> **What you are asked to do**: Search the data for the string "card", and report each line where it is found.

> **Record set**:

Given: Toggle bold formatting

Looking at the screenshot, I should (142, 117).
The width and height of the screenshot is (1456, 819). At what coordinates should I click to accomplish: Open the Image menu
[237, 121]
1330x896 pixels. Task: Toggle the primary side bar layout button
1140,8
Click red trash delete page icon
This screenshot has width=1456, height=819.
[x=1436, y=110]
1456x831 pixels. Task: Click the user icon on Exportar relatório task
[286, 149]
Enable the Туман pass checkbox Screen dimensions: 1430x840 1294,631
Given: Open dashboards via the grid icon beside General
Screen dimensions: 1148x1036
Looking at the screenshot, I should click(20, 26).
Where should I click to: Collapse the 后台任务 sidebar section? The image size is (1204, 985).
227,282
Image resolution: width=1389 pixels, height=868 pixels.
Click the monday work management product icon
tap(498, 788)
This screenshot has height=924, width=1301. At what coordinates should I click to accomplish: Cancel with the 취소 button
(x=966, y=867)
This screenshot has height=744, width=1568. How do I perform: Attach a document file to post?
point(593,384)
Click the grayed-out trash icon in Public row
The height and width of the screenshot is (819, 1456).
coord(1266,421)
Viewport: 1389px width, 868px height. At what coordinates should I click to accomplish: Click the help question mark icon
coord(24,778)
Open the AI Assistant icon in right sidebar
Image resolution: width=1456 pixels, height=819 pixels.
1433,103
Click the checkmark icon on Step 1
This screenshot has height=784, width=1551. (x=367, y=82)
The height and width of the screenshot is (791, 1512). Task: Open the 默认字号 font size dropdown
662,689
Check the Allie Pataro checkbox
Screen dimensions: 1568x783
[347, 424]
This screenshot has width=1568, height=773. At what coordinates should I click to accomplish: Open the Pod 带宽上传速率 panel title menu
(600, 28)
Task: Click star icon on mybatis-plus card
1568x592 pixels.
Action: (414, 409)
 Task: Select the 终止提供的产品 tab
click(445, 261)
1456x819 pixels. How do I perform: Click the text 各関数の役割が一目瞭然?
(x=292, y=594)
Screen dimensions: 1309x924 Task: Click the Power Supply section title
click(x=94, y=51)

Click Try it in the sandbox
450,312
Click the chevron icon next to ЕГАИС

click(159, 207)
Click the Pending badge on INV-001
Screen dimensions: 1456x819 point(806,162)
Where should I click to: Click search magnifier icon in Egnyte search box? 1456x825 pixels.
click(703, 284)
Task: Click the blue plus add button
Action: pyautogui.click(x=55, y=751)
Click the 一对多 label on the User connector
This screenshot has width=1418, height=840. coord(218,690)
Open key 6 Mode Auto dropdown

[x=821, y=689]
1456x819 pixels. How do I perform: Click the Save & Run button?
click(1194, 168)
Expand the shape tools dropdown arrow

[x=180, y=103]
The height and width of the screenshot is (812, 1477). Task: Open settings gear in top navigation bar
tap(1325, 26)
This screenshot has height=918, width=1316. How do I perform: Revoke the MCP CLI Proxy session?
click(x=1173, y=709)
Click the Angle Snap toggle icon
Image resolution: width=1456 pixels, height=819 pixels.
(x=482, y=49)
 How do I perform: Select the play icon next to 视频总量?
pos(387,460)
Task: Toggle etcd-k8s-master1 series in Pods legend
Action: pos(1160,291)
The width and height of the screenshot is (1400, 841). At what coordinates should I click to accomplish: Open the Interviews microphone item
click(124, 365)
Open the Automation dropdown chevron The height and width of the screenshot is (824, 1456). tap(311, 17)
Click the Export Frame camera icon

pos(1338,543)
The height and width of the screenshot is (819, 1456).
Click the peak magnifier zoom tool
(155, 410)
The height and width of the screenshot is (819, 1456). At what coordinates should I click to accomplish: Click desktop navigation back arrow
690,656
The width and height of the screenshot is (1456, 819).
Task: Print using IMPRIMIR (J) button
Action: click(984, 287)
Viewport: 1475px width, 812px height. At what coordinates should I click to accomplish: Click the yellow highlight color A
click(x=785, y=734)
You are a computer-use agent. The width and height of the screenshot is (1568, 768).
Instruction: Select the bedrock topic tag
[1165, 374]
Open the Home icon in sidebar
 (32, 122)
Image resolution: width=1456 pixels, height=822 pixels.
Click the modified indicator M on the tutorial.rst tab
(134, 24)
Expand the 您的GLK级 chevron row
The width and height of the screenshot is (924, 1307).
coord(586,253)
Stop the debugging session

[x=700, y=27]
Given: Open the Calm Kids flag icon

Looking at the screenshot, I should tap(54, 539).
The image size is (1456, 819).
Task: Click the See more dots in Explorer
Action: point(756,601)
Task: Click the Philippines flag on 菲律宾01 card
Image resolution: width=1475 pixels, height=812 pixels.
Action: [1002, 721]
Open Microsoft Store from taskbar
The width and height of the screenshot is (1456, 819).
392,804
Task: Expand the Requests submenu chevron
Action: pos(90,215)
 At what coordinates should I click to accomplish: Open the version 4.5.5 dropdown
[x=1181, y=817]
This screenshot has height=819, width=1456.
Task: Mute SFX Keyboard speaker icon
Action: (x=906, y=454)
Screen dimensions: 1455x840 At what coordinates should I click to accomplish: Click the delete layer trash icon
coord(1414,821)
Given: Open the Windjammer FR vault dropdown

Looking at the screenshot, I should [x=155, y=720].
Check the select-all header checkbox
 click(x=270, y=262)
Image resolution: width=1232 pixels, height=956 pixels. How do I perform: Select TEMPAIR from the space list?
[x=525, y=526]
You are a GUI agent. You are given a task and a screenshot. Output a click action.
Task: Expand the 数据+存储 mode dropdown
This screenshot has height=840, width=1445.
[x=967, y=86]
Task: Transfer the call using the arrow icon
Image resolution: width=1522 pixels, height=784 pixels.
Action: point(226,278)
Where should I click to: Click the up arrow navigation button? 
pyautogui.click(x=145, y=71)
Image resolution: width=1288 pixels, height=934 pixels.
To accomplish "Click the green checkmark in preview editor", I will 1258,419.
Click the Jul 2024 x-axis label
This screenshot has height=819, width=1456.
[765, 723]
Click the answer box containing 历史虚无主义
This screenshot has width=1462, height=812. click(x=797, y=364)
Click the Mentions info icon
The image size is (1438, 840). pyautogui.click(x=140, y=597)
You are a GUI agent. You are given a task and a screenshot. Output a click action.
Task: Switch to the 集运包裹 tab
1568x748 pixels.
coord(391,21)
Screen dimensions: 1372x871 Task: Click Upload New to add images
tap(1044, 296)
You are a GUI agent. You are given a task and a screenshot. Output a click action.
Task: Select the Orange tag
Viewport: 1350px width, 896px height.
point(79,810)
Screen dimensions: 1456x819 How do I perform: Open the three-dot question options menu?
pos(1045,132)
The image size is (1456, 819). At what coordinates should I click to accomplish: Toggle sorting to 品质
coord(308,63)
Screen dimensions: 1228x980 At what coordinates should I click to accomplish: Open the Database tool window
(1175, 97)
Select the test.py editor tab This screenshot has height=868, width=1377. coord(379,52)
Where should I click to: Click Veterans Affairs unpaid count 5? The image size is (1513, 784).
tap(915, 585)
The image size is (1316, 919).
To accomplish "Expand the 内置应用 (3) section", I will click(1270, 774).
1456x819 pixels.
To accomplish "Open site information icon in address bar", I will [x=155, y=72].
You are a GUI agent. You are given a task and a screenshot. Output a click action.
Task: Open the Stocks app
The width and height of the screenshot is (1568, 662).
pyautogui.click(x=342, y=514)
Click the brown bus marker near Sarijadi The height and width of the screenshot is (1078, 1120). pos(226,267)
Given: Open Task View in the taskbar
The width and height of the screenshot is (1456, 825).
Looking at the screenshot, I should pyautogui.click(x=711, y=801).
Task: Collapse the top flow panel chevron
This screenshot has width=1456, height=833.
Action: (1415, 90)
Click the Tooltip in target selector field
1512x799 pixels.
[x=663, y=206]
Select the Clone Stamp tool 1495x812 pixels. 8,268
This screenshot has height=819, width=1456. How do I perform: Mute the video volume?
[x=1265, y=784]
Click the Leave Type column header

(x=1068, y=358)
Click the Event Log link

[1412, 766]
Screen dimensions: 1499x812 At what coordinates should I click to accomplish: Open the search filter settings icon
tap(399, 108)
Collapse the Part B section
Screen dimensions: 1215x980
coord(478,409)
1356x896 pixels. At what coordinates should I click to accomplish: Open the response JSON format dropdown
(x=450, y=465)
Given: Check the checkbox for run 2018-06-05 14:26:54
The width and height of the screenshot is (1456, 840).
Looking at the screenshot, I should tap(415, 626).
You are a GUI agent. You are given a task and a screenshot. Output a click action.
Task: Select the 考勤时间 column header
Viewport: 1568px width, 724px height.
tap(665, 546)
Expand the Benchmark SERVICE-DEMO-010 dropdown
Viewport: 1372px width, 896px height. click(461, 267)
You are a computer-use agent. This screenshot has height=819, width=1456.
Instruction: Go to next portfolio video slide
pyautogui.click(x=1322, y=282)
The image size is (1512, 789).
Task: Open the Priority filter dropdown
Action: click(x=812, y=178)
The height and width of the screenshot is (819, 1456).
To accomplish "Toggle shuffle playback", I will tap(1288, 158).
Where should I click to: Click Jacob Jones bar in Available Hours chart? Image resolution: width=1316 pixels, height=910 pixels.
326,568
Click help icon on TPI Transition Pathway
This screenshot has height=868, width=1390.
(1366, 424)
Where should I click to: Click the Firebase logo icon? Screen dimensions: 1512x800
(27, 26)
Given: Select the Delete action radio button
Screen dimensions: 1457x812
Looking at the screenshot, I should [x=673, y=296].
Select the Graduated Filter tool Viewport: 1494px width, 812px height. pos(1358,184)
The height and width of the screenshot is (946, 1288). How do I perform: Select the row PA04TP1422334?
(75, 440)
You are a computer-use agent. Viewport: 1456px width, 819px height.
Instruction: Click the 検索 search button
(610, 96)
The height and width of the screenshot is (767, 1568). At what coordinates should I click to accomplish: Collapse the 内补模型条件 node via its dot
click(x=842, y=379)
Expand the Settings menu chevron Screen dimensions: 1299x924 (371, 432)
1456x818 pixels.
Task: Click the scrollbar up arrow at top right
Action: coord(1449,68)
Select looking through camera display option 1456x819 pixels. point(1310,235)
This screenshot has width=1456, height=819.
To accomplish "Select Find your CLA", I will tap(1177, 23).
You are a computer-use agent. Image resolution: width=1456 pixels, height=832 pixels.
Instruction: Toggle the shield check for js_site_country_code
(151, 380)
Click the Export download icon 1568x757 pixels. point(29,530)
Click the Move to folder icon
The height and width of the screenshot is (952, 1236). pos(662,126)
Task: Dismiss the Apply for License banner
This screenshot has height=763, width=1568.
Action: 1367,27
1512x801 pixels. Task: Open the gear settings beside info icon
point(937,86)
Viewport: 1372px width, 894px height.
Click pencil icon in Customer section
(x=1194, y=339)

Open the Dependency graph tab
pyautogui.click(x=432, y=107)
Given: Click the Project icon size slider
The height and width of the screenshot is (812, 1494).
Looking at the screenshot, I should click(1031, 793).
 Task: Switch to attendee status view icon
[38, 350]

> **Exercise answer**:
Task: Click star icon on mybatis-plus card
Task: Click the Philippines flag on 菲律宾01 card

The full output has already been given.